§ **Source data**:
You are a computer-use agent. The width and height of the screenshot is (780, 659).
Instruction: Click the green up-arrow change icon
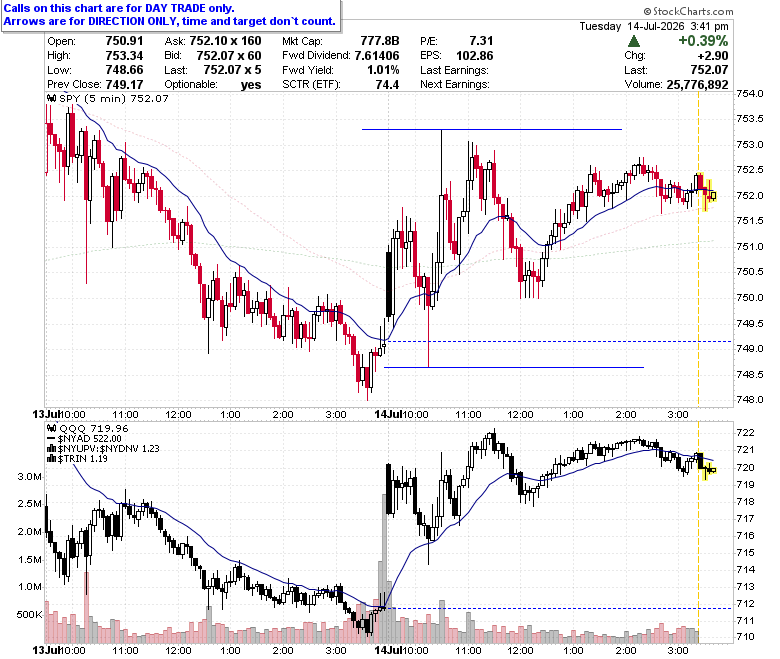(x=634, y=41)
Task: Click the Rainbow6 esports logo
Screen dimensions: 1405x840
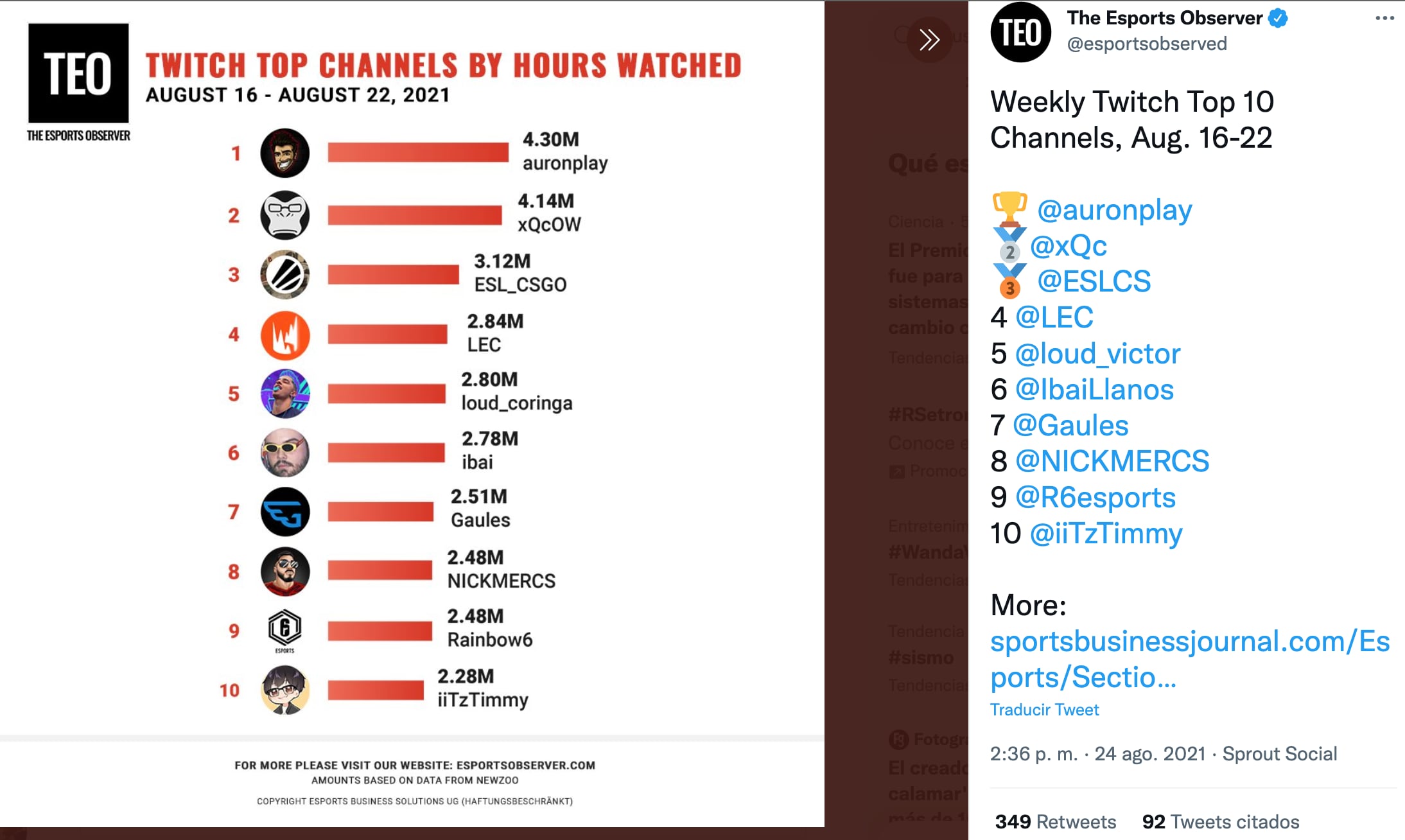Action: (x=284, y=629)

§ **EXERCISE REQUIREMENTS**: Your answer must be every record above, word for word, with no pictures.

§ **SOLUTION**:
You are a computer-use agent. The width and height of the screenshot is (780, 659).
Instruction: Click the green up-arrow change icon
(x=634, y=41)
Task: Click the Rainbow6 esports logo
Screen dimensions: 1405x840
Action: (x=284, y=629)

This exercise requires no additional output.